2026-07-26

Elogio do sapato feio


Os Crocs são a prova de que a evolução nem sempre caminha na direção da beleza. Às vezes faz um desvio pelo conforto e nunca mais regressa.

​São leves, resistentes, laváveis e ventilados. Em termos de engenharia, irrepreensíveis. Em termos estéticos, parecem ter sido desenhados por uma comissão onde ninguém quis criar conflito. O resultado foi um sapato que não encanta ninguém, mas também já não ofende quem desistiu de impressionar.

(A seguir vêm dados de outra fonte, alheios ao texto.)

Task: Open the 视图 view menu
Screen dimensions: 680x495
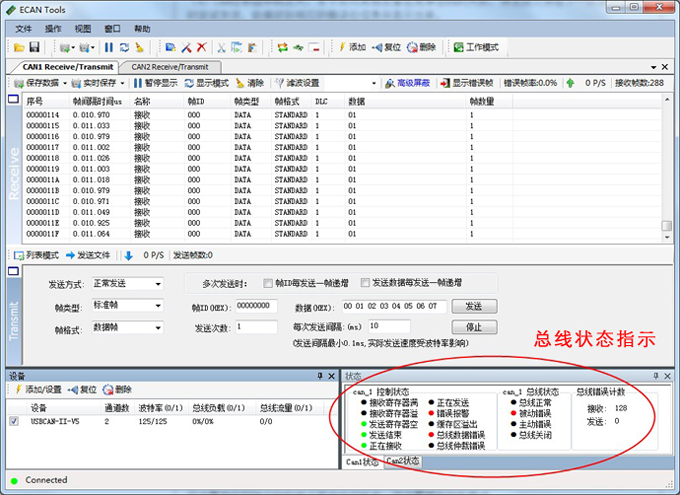Action: coord(82,29)
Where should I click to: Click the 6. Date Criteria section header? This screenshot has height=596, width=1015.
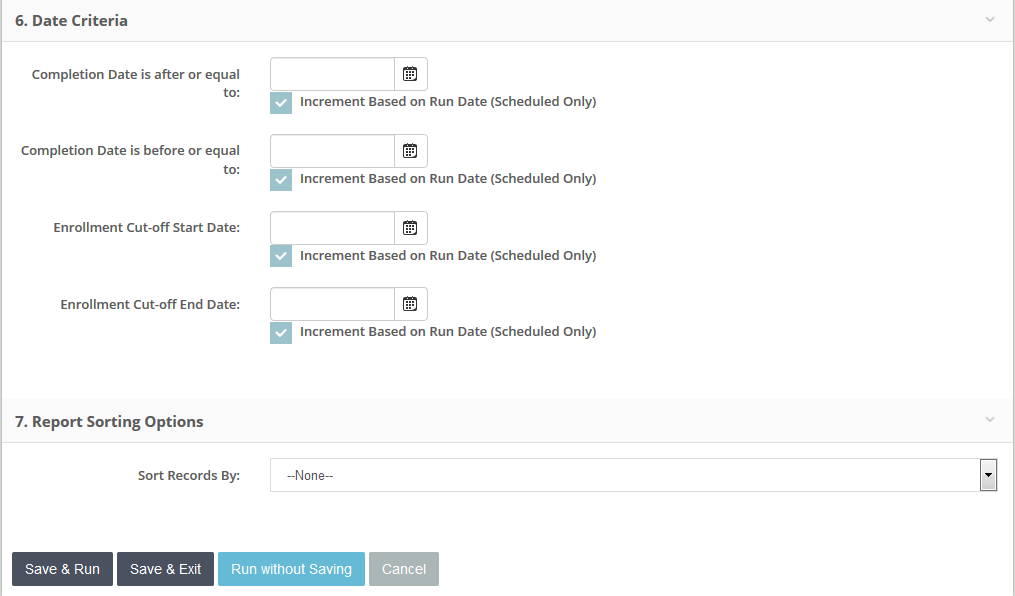(x=71, y=20)
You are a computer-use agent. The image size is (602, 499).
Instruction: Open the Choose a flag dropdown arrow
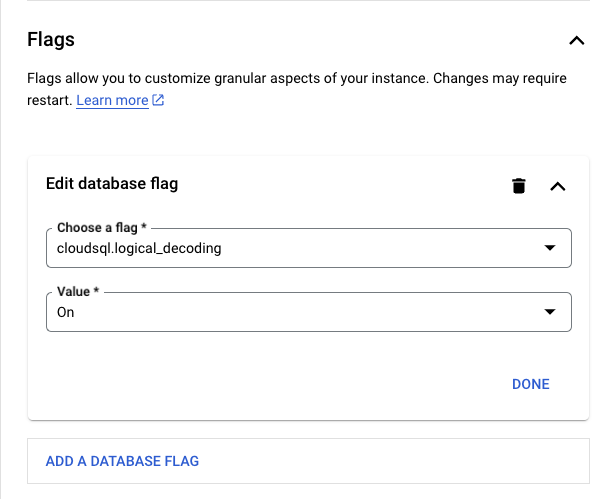(x=550, y=248)
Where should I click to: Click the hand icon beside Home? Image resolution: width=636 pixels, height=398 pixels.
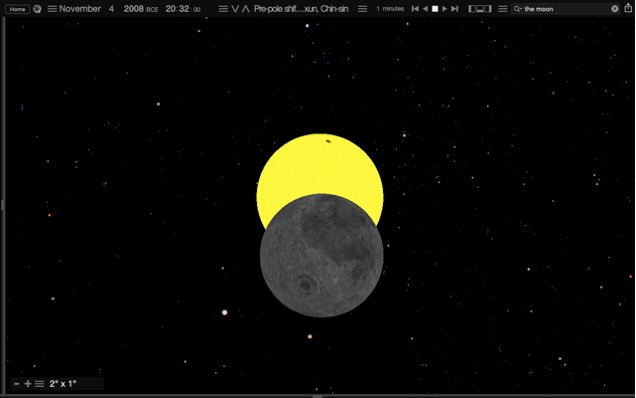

​Há um momento na vida em que deixamos de escolher calçado para impressionar os outros e passamos a escolhê-lo para sobreviver ao supermercado, à jardinagem ou a uma tarde inteira de pé. É nesse preciso instante que os Crocs aparecem, discretos, como uma seita silenciosa à espera de novos fiéis. Primeiro rimo-nos de quem os usa. Depois experimentamo-los. Finalmente, damos por nós a defendê-los com um fervor que antes reservávamos para causas nobres.

​— São feios.
— São.
— Parecem queijo suíço para os pés.
— Parecem.
— Mas são confortáveis.

​E é aqui que termina qualquer discussão. Porque há argumentos contra o bom gosto. Contra bolhas nos pés, praticamente nenhuns.

​Os Crocs não são um sapato. São a bandeira branca que erguemos quando percebemos que a vaidade pesa muito mais do que um par de tamancos de borracha.